═══ TEXTE PRÉSENTÉ ═══
Hypnose

Aimez-vous Freud ? Le concerto que nous offre les huit épisodes de la série Freud sur Netflix et que d’aucuns auraient dit « abracadabrantesque » est, pour cette raison même et pour la somme de détails historiques qui s’y reconnaissent, tout à fait étonnant.

La réalisation par Marvin Kren est autrichienne, plus exactement bavaroise. On le dit spécialiste des films d’horreur et multi couronné pour ses œuvres télévisuelles.
═══ DONNÉES ═══
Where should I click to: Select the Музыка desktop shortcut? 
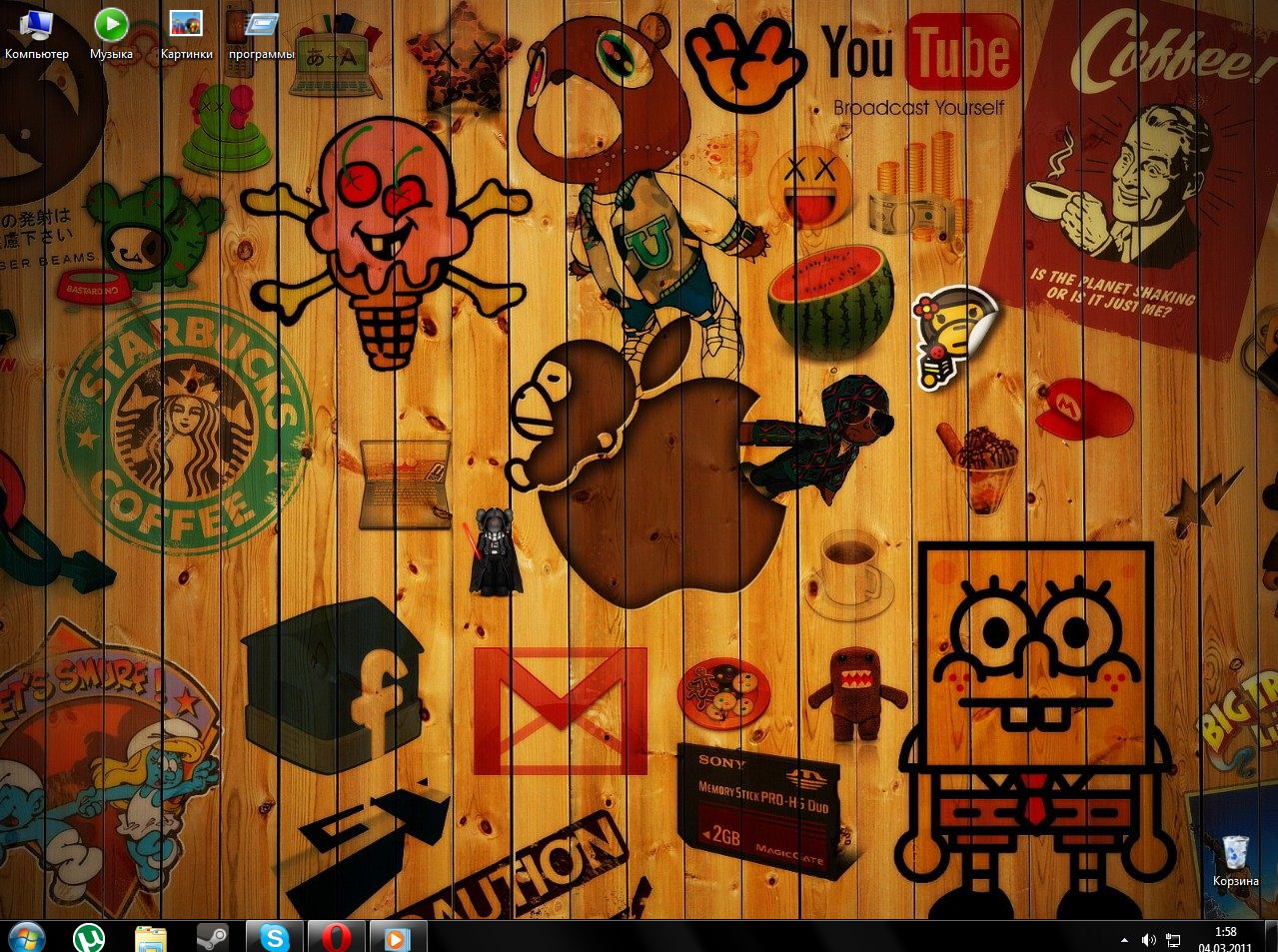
═══
● ACTIVITÉ
Relevez tous les noms propres présents dans le texte sur la série Freud, en citant chacun une seule fois.

● RÉPONSE PROPOSÉE
Freud, Netflix, Marvin Kren